A Smartphone App to Detect Bipolar Disorder
There’s an app for everything – and now, there’s even one that can detect early signs of mood changes in people with bipolar disorder and other conditions.
The app, developed by researchers from the University of Michigan, still needs much more testing before it can be widely used. But, the researchers said, a study of a small group of patients indicated its potential. The six participants all had Type 1 bipolar disorder and a history of manic and depressive episode.
It could also help people with other conditions such as post-traumatic stress disorder.
The U-M team, led by computer scientists Zahi Karam, Ph.D. and Emily Mower Provost, Ph.D., and psychiatrist Melvin McInnis, M.D., presented its findings at the International Conference on Acoustics, Speech and Signal Processing.
“These pilot study results give us preliminary proof of the concept that we can detect mood states in regular phone calls by analyzing broad features and properties of speech, without violating the privacy of those conversations,” Karam said. “As we collect more data the model will become better, and our ultimate goal is to be able to anticipate swings, so that it may be possible to intervene early.”

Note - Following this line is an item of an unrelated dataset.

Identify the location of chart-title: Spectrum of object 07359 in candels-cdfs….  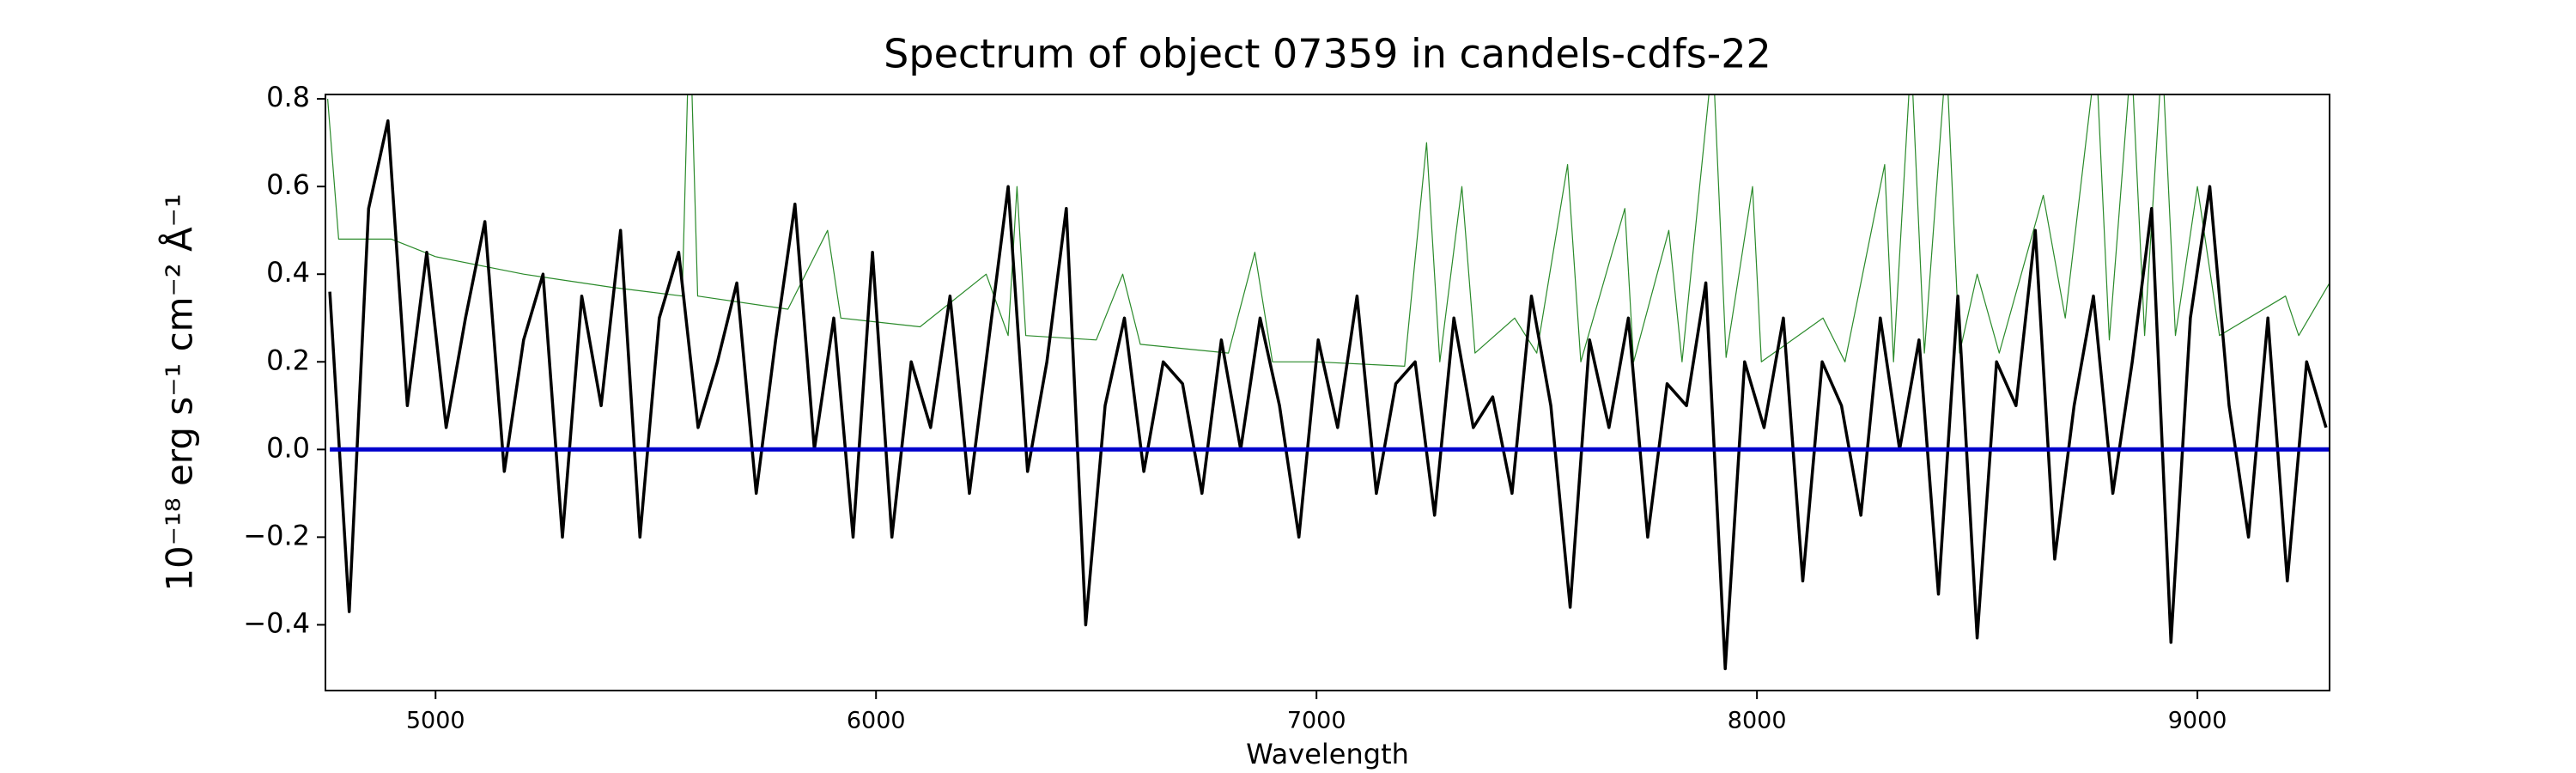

The app runs in the background on an ordinary smartphone, and automatically monitors the patients’ voice patterns during any calls made as well as during weekly conversations with a member of the patient’s care team.

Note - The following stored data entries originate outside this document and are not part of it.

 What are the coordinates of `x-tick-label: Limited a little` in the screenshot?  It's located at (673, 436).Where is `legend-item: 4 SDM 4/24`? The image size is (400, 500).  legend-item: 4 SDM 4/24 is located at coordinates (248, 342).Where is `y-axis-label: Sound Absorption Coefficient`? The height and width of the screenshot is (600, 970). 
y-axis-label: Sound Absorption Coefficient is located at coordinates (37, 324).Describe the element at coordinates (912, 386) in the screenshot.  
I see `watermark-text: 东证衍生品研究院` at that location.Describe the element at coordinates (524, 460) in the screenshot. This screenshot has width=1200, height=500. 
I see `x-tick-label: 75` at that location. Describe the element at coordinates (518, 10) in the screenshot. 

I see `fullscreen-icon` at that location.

The app allows speech features to be recorded and analyzed securely, making it possible to detect changes in mood. Eventually, it will include a feedback loop to the patient and his or her care team and even a chosen family member.
The recordings themselves are encrypted and kept off-limits to the research team. They can see only the results of computer analysis of the recordings, which are stored in secure servers that comply with patient privacy laws.